> [Task directions]:
The answer should be an exact repeat of the stretch of material below from the line containing "త్రిష (195, 96)" through the line containing "E Challans: ఇదేందిరా".

> [Information provided]:
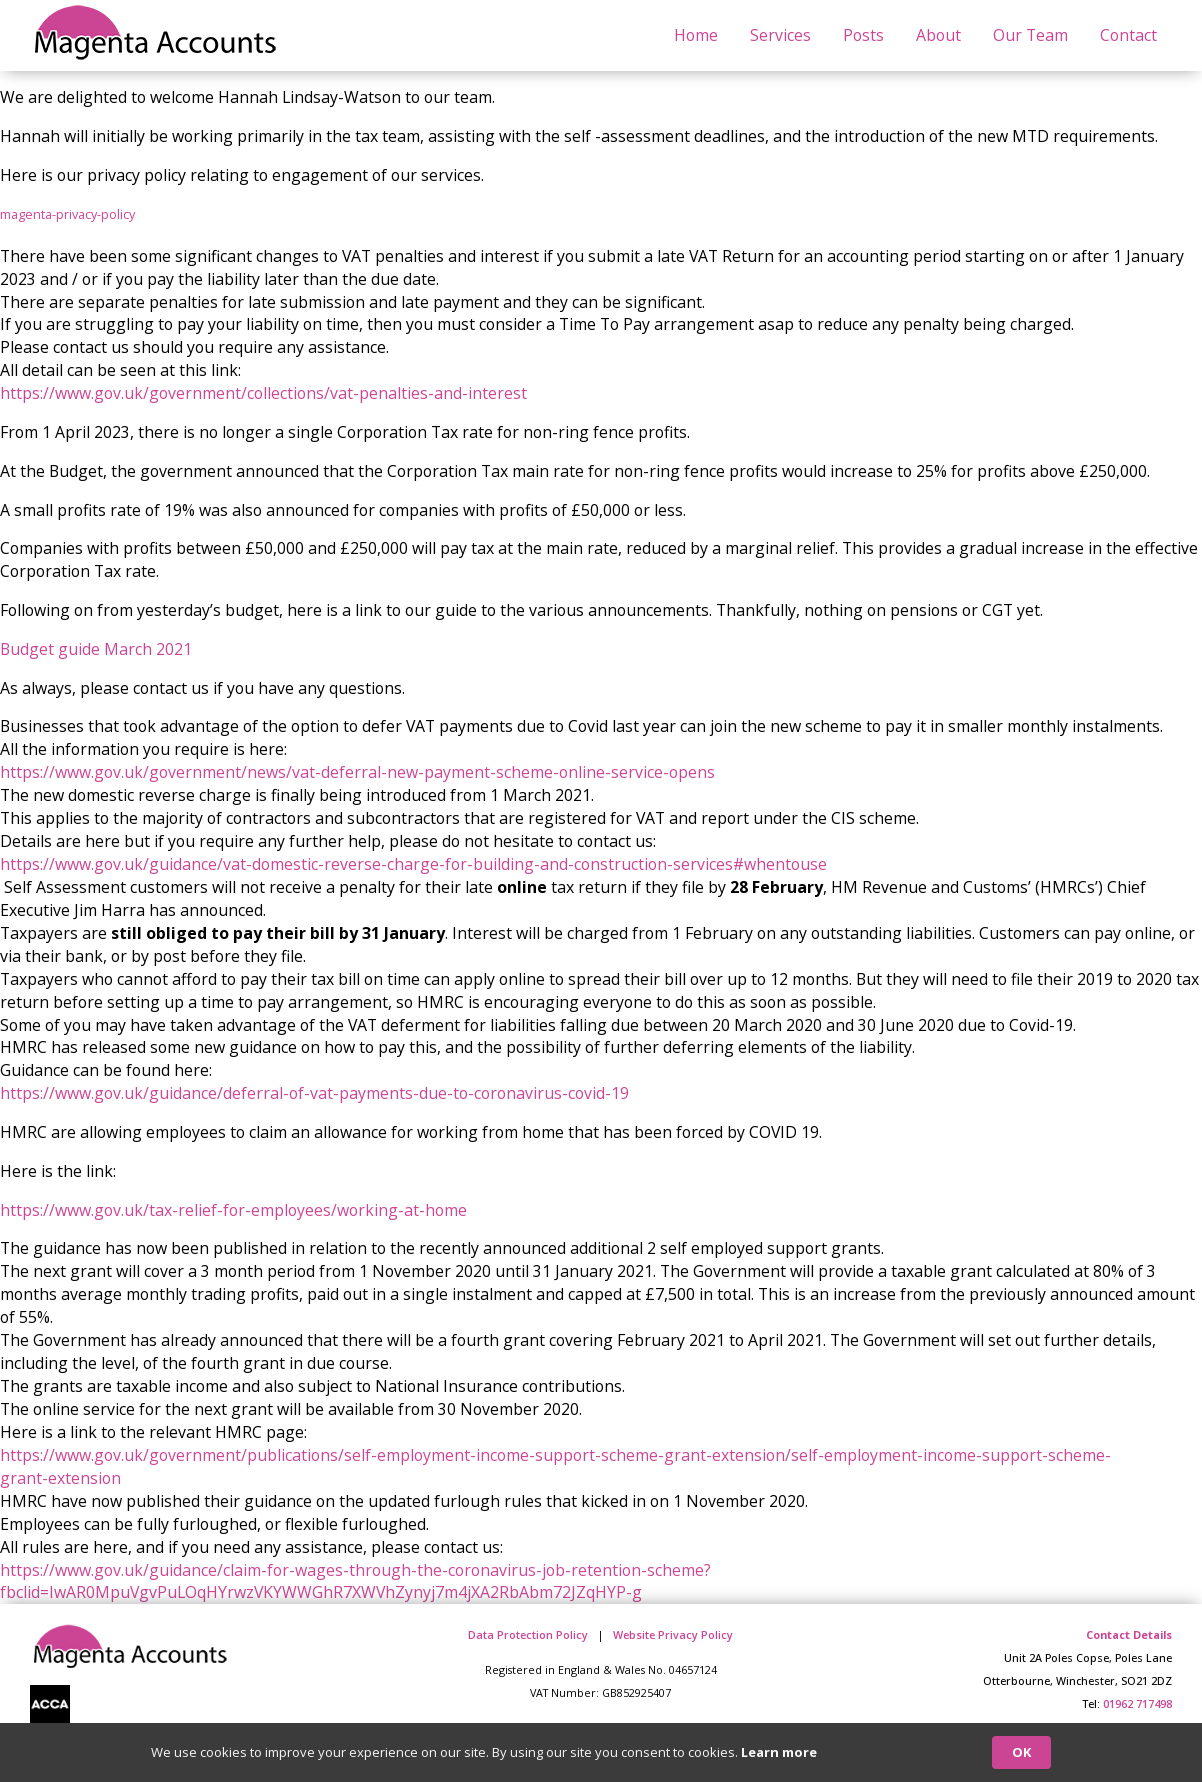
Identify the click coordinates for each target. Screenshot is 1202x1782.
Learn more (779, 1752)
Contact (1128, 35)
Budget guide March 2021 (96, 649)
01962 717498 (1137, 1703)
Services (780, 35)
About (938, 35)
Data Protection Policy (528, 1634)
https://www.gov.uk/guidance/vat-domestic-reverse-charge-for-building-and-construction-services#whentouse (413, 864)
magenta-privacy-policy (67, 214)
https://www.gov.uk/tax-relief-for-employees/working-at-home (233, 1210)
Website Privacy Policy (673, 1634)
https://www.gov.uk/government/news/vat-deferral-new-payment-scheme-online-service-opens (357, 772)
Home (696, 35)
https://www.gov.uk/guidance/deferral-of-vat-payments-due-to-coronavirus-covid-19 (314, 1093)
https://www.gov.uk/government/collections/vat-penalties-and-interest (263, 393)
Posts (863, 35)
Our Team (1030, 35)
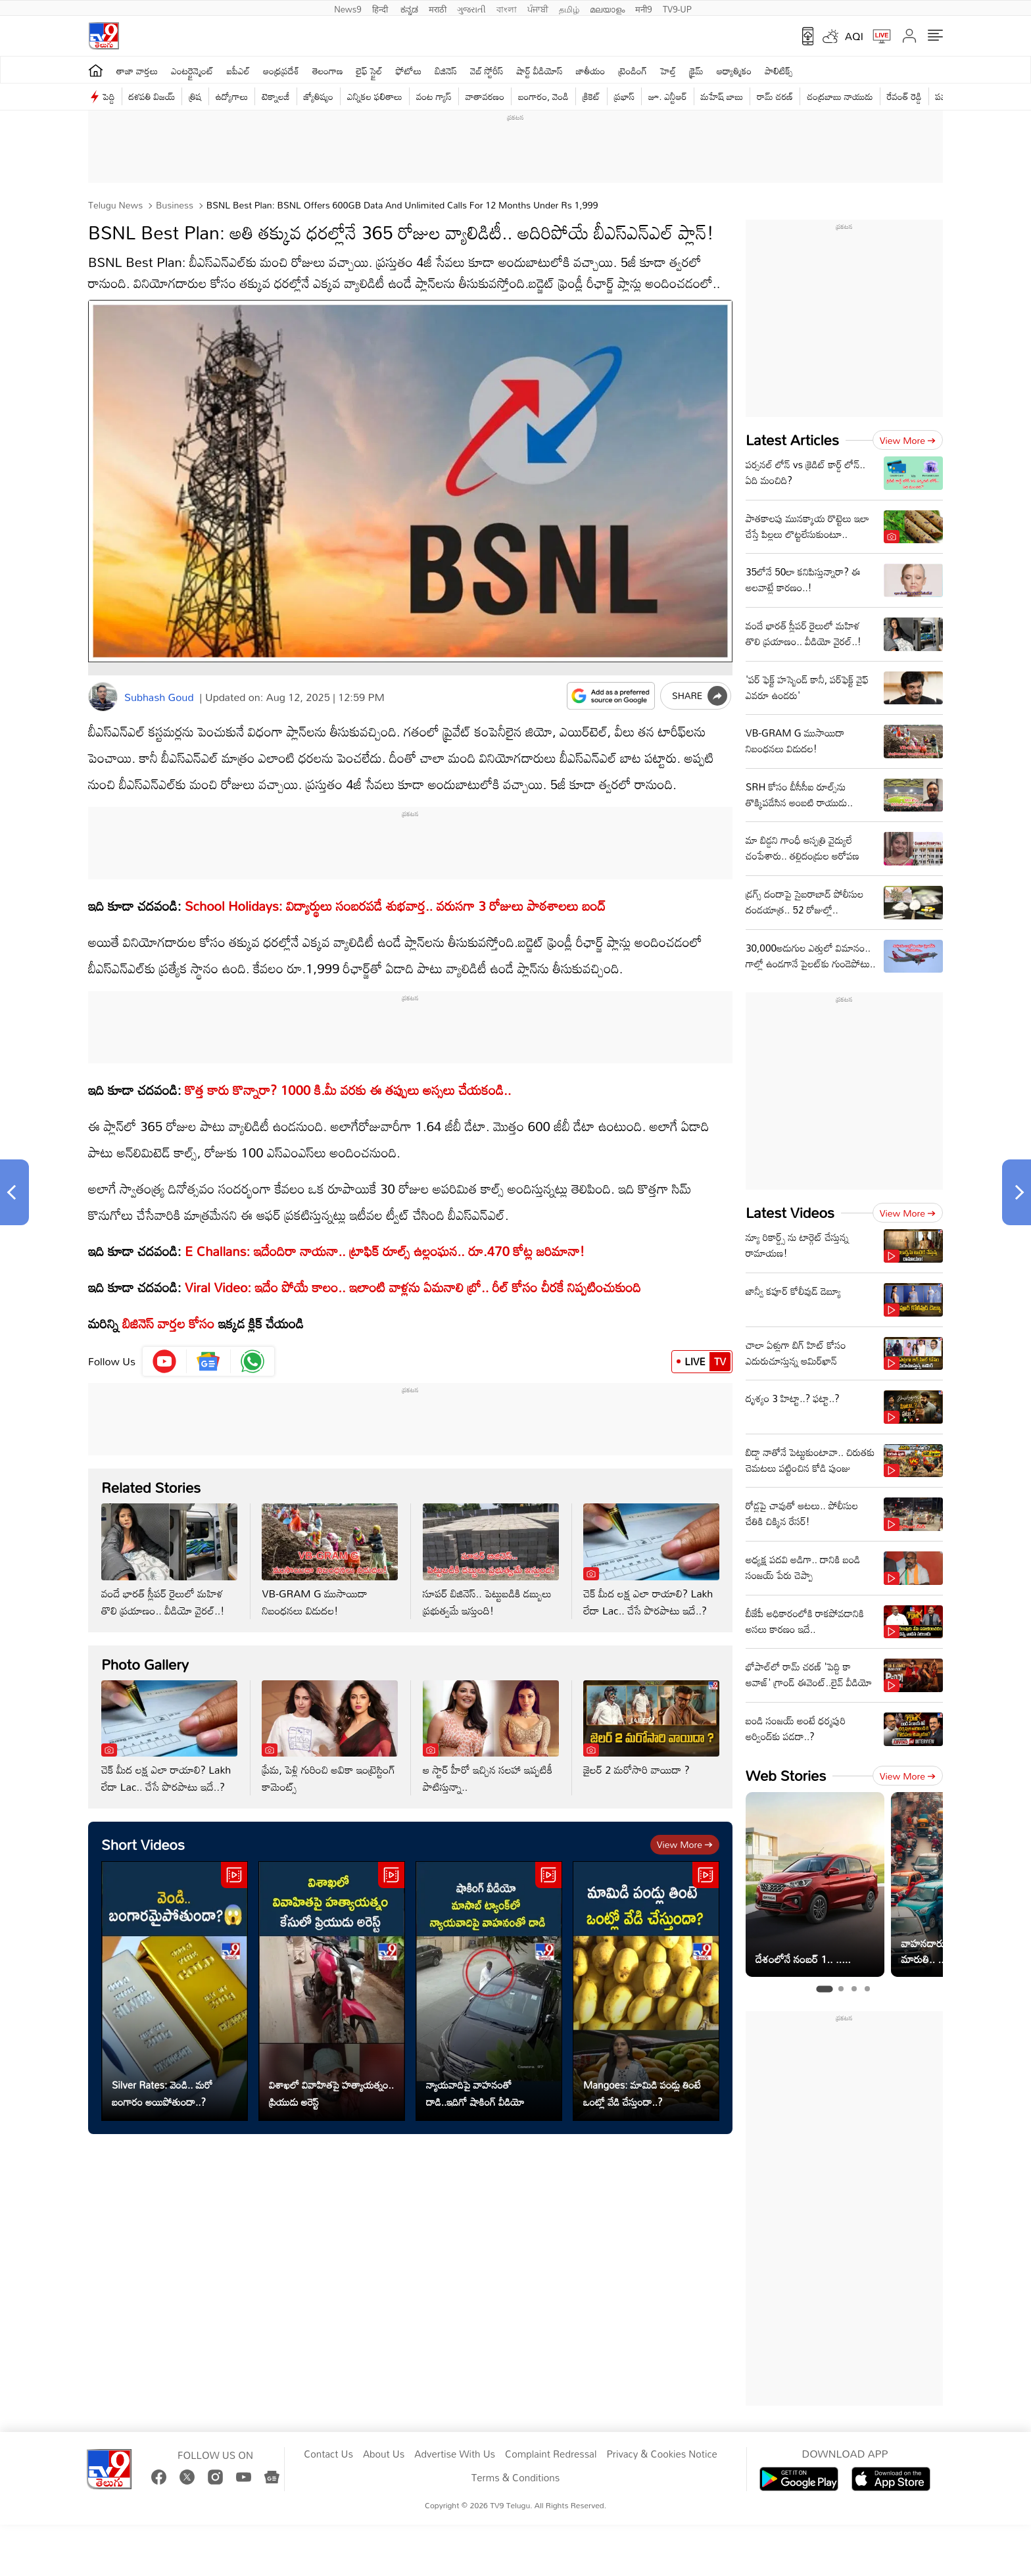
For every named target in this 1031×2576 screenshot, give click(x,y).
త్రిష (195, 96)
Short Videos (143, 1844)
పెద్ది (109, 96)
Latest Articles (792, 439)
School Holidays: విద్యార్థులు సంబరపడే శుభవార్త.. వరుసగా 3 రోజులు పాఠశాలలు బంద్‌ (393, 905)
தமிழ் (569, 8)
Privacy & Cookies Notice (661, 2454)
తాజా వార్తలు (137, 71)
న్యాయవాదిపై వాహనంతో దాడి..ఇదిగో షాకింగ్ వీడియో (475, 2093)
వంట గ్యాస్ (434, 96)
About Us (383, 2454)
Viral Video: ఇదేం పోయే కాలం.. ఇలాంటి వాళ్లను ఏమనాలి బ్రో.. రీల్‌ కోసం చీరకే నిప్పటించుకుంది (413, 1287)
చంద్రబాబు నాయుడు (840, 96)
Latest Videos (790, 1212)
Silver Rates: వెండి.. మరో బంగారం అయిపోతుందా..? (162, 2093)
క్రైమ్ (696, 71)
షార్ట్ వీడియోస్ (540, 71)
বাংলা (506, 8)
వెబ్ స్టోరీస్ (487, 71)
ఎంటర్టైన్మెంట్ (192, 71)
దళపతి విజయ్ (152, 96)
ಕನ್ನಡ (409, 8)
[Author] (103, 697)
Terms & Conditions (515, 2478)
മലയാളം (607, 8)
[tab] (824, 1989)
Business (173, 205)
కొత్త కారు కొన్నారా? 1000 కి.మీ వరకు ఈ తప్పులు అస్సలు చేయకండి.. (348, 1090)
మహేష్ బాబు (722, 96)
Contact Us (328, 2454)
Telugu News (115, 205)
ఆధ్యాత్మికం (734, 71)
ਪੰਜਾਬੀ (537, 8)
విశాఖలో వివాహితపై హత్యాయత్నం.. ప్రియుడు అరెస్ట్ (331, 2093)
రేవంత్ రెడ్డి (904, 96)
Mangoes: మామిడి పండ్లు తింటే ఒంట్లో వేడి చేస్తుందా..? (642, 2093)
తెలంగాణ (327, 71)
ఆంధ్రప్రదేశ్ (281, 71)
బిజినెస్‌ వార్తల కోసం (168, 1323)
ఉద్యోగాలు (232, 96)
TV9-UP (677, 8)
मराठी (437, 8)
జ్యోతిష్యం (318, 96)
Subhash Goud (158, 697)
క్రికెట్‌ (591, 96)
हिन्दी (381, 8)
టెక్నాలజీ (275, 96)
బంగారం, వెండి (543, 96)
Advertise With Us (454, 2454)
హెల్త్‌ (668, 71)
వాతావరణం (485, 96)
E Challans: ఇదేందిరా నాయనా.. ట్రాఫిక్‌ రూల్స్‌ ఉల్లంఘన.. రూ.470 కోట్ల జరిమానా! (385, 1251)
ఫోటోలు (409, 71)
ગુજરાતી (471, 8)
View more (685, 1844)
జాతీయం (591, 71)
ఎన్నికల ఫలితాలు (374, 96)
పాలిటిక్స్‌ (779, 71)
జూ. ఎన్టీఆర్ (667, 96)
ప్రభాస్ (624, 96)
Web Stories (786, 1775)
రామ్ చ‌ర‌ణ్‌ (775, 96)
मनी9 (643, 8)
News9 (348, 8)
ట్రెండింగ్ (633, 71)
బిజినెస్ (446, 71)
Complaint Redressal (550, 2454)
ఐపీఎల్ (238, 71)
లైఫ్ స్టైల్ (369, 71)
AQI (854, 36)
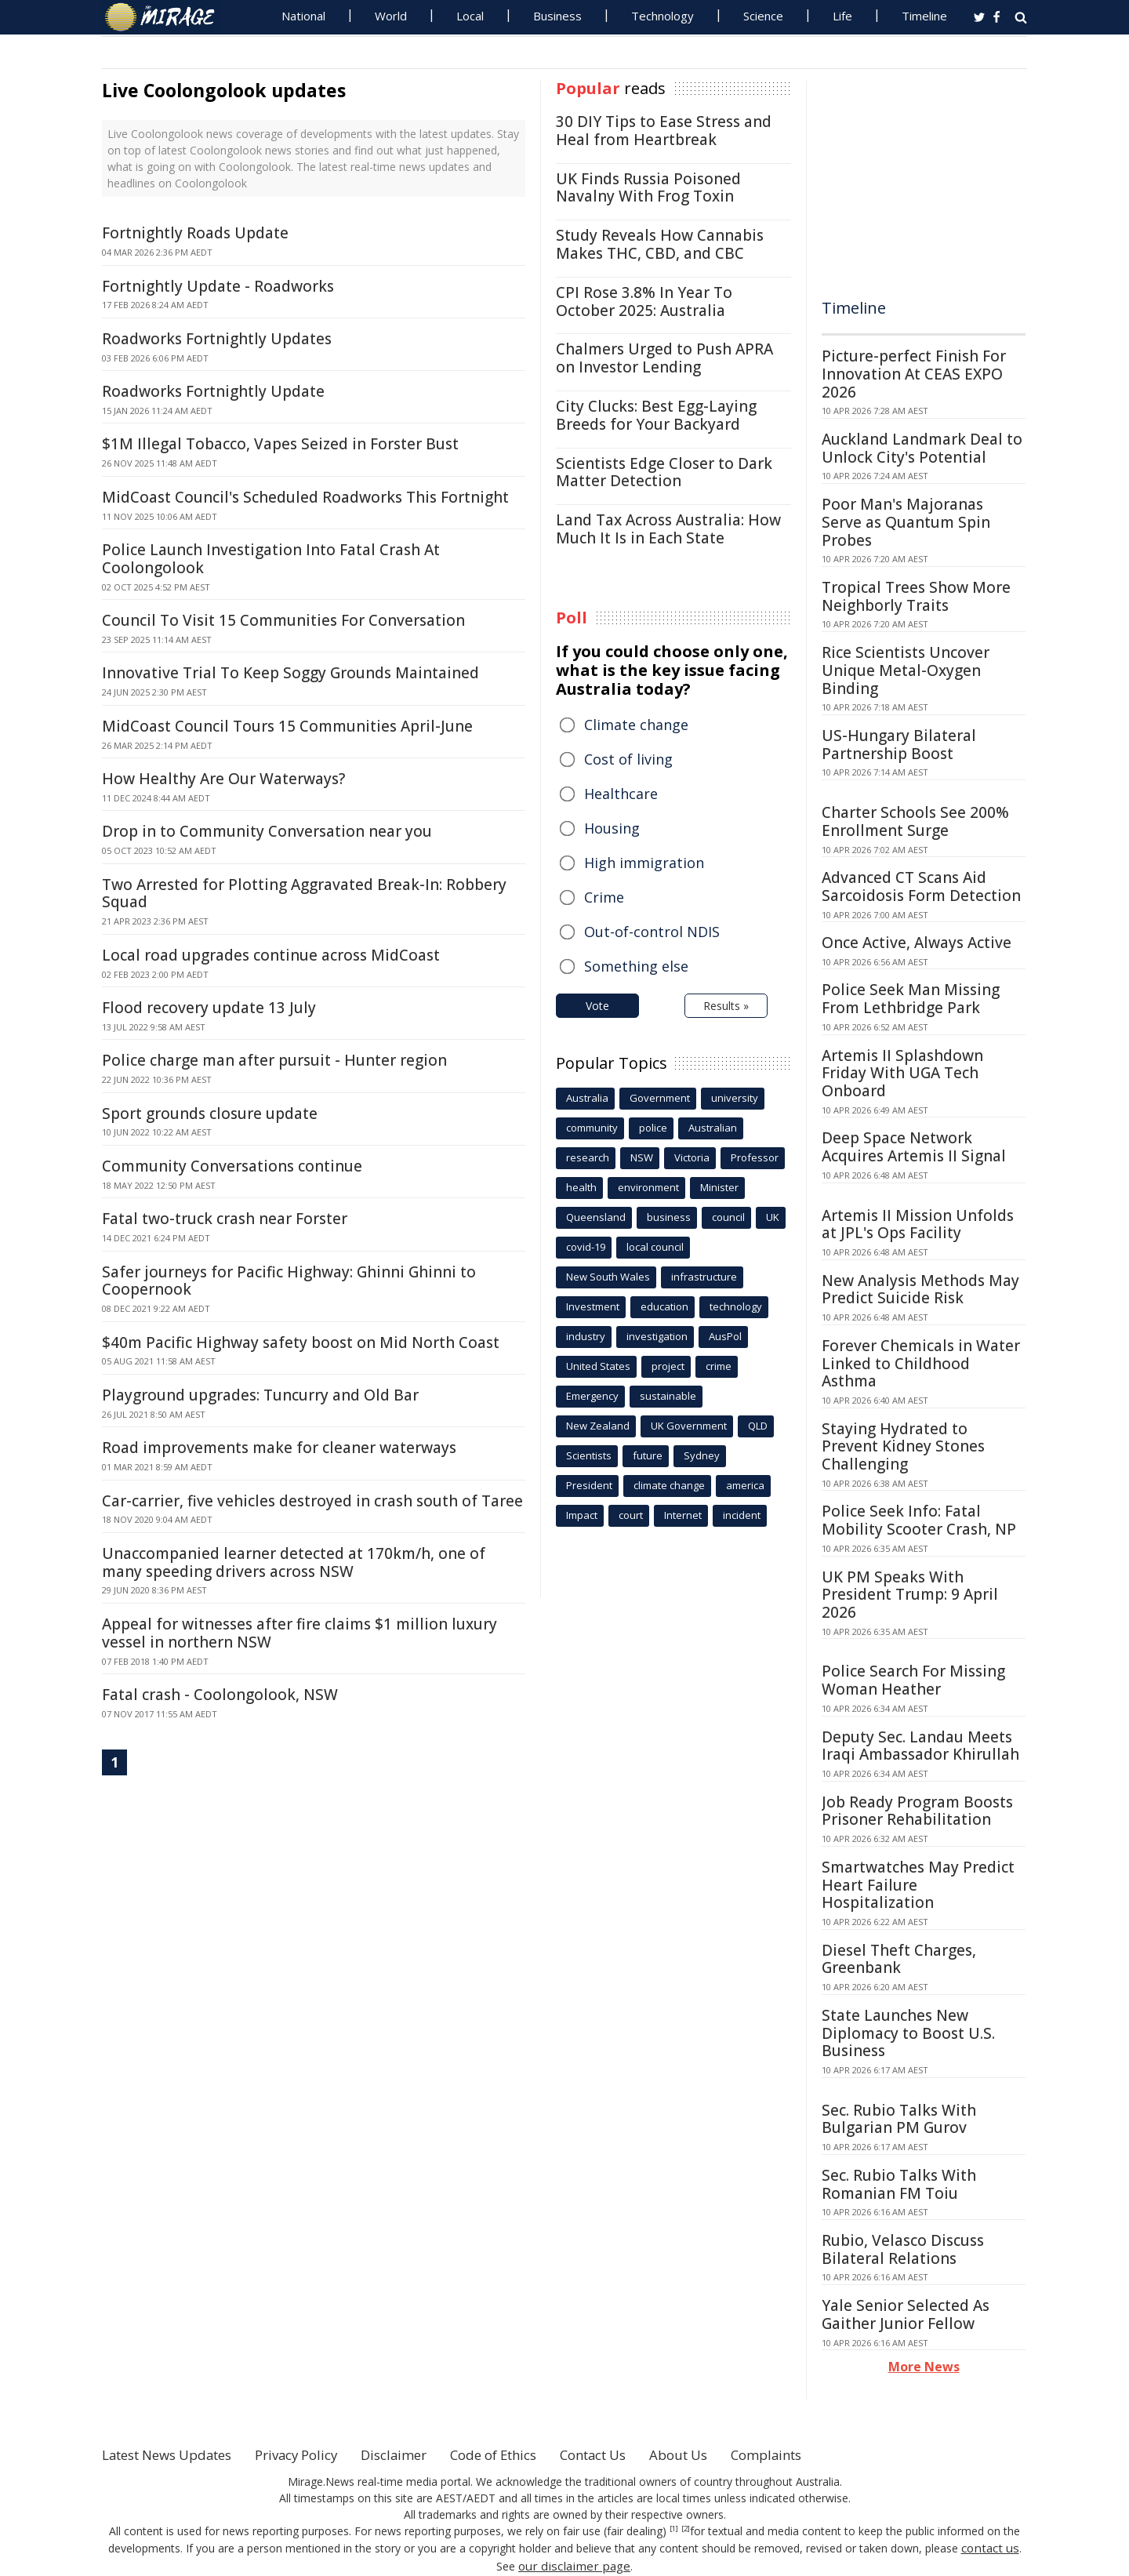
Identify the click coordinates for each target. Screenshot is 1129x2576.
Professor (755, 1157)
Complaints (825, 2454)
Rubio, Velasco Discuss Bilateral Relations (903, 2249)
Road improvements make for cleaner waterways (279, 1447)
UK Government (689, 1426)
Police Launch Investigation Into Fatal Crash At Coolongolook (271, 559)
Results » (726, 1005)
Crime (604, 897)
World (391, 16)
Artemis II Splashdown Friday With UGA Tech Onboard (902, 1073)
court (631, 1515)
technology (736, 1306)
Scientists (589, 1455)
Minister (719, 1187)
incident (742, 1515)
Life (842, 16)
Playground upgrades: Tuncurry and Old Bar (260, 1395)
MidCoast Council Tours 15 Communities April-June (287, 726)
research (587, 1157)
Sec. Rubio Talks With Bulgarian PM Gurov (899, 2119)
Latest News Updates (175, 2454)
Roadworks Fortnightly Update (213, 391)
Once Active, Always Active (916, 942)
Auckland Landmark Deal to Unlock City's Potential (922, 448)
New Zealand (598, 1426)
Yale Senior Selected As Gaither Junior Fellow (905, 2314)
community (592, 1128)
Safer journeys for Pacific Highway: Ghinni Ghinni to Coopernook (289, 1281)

> [Problem solution]:
త్రిష (195, 96)
Short Videos (143, 1844)
పెద్ది (109, 96)
Latest Articles (792, 439)
School Holidays: విద్యార్థులు సంబరపడే శుభవార్త.. వరుసగా 3 రోజులు పాఠశాలలు బంద్‌ (393, 905)
தமிழ் (569, 8)
Privacy & Cookies Notice (661, 2454)
తాజా వార్తలు (137, 71)
న్యాయవాదిపై వాహనంతో దాడి..ఇదిగో షాకింగ్ వీడియో (475, 2093)
వంట గ్యాస్ (434, 96)
About Us (383, 2454)
Viral Video: ఇదేం పోయే కాలం.. ఇలాంటి వాళ్లను ఏమనాలి బ్రో.. రీల్‌ కోసం చీరకే నిప్పటించుకుంది (413, 1287)
చంద్రబాబు నాయుడు (840, 96)
Latest Videos (790, 1212)
Silver Rates: వెండి.. మరో బంగారం అయిపోతుందా..? (162, 2093)
క్రైమ్ (696, 71)
షార్ట్ వీడియోస్ (540, 71)
বাংলা (506, 8)
వెబ్ స్టోరీస్ (487, 71)
ఎంటర్టైన్మెంట్ (192, 71)
దళపతి విజయ్ (152, 96)
ಕನ್ನಡ (409, 8)
[Author] (103, 697)
Terms & Conditions (515, 2478)
മലയാളം (607, 8)
[tab] (824, 1989)
Business (173, 205)
కొత్త కారు కొన్నారా? 1000 కి.మీ వరకు ఈ తప్పులు అస్సలు చేయకండి.. (348, 1090)
మహేష్ బాబు (722, 96)
Contact Us (328, 2454)
Telugu News (115, 205)
ఆధ్యాత్మికం (734, 71)
ਪੰਜਾਬੀ (537, 8)
విశాఖలో వివాహితపై హత్యాయత్నం.. ప్రియుడు అరెస్ట్ (331, 2093)
రేవంత్ రెడ్డి (904, 96)
Mangoes: మామిడి పండ్లు తింటే ఒంట్లో వేడి చేస్తుందా..? (642, 2093)
తెలంగాణ (327, 71)
ఆంధ్రప్రదేశ్ (281, 71)
బిజినెస్‌ వార్తల కోసం (168, 1323)
ఉద్యోగాలు (232, 96)
TV9-UP (677, 8)
मराठी (437, 8)
జ్యోతిష్యం (318, 96)
Subhash Goud (158, 697)
క్రికెట్‌ (591, 96)
हिन्दी (381, 8)
టెక్నాలజీ (275, 96)
బంగారం, వెండి (543, 96)
Advertise With Us (454, 2454)
హెల్త్‌ (668, 71)
వాతావరణం (485, 96)
E Challans: ఇదేందిరా నాయనా.. ట్రాఫిక్‌ రూల్స్‌ ఉల్లంఘన.. రూ.470 కోట్ల జరిమానా! (385, 1251)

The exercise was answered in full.